И все такое прочее… Близился поворот, за которым должна была открыться река Счастья, как Таволгин ее называл, — Руна, как ее называли географические карты. В глухих берегах, где от ягод черники сизовела трава, речка, свиваясь в тугие узлы струй, неслась через перекаты к долгим и тихим заводям, куда поплавок падал, как в поднебесное зеркало, и не было в ней числа быстрым хариусам, темным сигам, красноперым язям, всему, что встречалось так редко на нынешней Земле.
Дрожа от сладостного предвкушения, Таволгин повернул руль. И Руна открылась.
Нельзя дважды войти в одну и ту же реку…
Под обрывом, как прежде, в солнечных вспышках бежала вода, взгляд, как прежде, очарованно устремлялся вдаль, к кипучим порогам, нависшим теням сосен, чреде скал, за которыми угадывался другой столь же извечный пейзаж.
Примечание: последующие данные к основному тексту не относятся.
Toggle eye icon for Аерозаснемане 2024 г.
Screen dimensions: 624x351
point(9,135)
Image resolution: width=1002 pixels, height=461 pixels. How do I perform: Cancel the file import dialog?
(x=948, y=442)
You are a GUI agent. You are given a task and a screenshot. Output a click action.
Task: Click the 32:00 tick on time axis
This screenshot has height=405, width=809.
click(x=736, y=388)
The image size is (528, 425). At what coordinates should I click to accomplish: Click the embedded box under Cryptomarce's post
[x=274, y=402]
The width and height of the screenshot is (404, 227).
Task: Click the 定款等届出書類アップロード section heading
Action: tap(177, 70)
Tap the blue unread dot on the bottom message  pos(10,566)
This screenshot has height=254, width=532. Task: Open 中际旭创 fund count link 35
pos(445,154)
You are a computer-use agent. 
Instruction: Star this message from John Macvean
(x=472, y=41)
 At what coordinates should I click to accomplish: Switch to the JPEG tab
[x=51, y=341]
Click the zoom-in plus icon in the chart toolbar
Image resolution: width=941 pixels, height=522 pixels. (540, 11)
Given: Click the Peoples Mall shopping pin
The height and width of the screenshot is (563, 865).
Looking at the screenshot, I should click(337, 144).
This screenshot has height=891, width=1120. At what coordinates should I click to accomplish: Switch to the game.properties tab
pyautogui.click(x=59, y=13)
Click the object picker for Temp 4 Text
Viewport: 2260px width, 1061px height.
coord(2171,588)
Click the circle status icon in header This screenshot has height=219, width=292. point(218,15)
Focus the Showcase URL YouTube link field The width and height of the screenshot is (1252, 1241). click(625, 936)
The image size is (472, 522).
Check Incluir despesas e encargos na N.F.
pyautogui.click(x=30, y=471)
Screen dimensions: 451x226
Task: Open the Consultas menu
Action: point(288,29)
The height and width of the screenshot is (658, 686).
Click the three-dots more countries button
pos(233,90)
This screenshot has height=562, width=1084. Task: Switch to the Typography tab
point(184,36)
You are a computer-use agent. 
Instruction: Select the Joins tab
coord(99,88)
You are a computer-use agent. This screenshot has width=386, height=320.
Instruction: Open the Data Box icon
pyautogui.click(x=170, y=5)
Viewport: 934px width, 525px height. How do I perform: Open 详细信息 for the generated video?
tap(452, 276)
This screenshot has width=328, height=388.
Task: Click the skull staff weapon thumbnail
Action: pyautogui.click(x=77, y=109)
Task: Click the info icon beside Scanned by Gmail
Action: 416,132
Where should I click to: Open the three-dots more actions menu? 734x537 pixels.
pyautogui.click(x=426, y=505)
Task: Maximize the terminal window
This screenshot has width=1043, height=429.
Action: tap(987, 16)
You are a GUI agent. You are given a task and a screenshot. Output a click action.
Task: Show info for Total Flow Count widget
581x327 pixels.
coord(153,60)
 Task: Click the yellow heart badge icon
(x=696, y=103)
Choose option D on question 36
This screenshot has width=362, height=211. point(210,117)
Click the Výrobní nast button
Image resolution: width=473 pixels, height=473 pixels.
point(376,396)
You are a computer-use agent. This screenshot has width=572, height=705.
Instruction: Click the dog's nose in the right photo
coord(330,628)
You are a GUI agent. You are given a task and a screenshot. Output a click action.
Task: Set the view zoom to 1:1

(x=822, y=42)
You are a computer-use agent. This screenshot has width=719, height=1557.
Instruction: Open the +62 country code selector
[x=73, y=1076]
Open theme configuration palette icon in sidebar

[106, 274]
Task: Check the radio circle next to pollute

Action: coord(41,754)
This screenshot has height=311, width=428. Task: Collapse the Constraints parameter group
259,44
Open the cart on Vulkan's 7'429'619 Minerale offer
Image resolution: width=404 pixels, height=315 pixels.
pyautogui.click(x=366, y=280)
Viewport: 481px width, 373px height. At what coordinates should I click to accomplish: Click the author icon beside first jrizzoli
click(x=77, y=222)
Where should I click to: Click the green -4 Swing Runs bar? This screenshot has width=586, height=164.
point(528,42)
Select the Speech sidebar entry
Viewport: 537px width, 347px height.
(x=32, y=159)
Но посреди заветной поляны три вездехода тупыми рылами капотов осадили громоздкий, с чем-то радиотехническим наверху автофургон, вокруг которого сновали люди, все ловкие как на подбор, в одинаковых зеленоватых куртках.
Первым намерением Таволгина было развернуть машину и поскорее умчаться. Но куда? Другого подъезда к реке не было. Правда, дальше по берегу оставались сырые полянки, куда в ожидании приезда друзей можно было приткнуться, мирясь с нечаянным и досадным, но, может быть, временным соседством.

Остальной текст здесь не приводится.